### [PROBLEM TO WORK ON]
Since only part of the material below is wanted, output exactly the lines from the one with "Image resolution: width=768, height=1024." up to and including the one with "Veelgestelde vragen".

### [SOURCE MATERIAL]
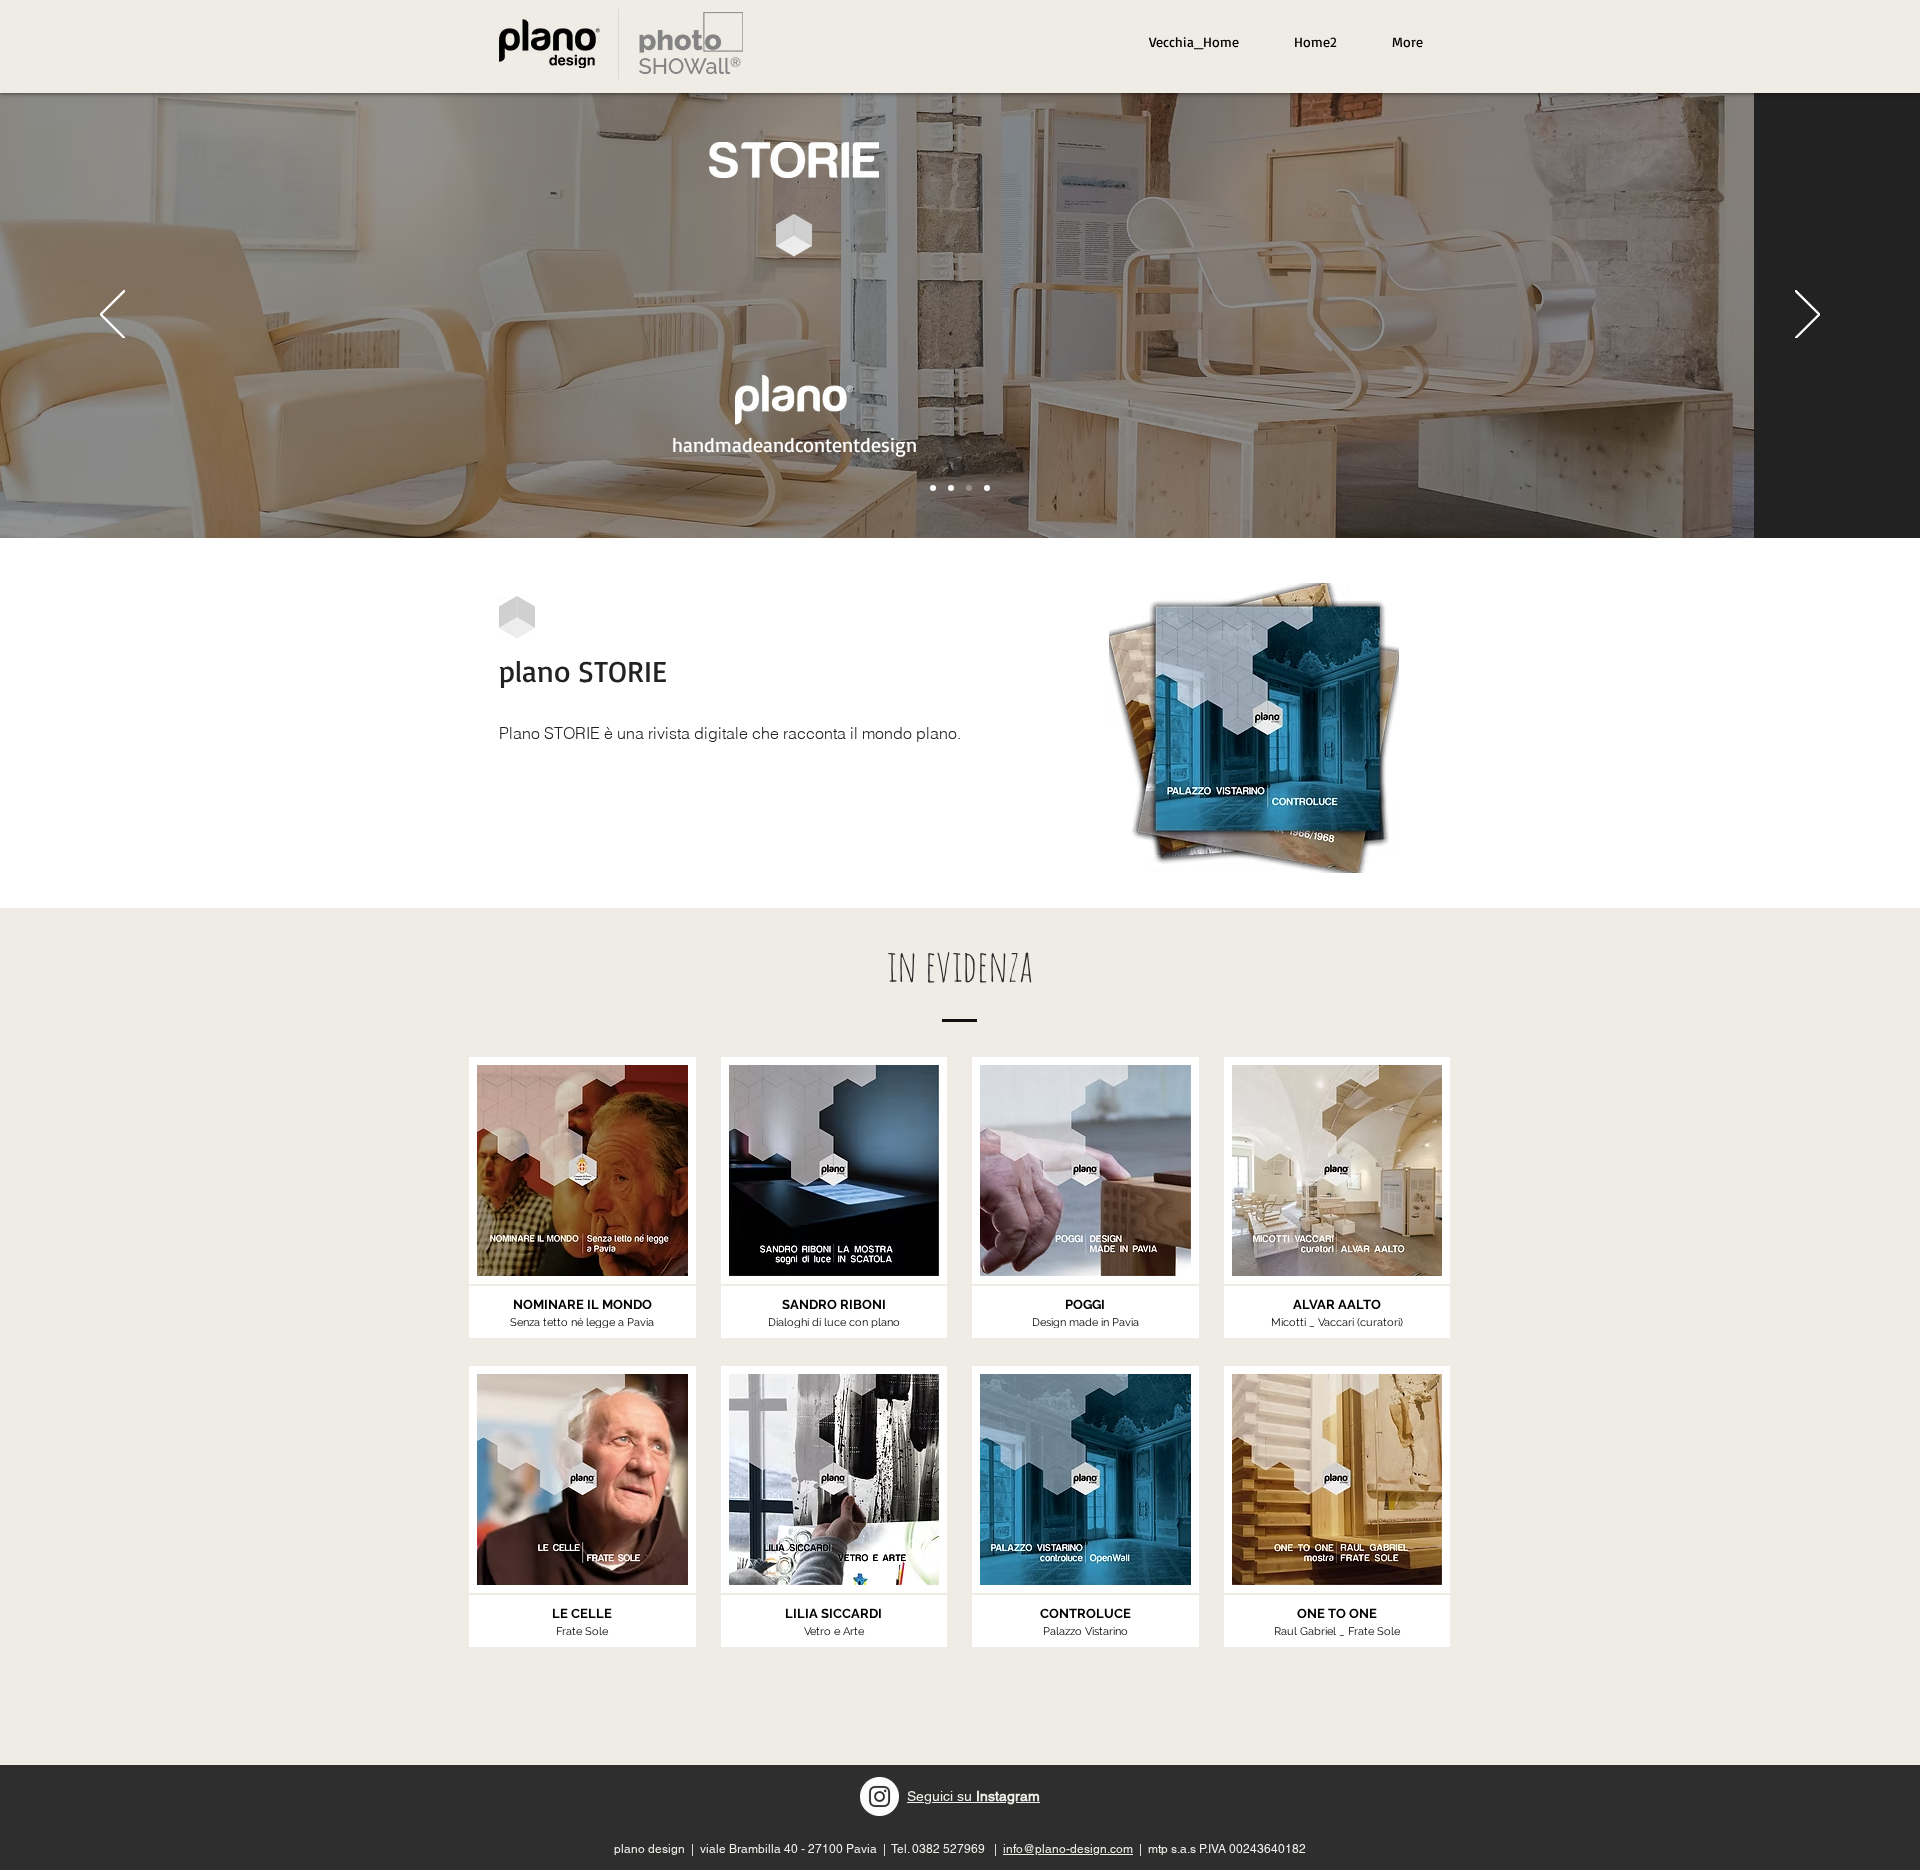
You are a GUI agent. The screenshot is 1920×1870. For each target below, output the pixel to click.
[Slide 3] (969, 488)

--

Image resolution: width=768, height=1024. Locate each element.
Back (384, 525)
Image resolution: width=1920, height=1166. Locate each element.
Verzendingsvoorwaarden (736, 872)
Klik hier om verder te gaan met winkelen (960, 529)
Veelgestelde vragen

### [SOLUTION TO THIS EXERCISE]
Image resolution: width=768, height=1024. Locate each element.
Back (384, 525)
Image resolution: width=1920, height=1166. Locate each element.
Verzendingsvoorwaarden (736, 872)
Klik hier om verder te gaan met winkelen (960, 529)
Veelgestelde vragen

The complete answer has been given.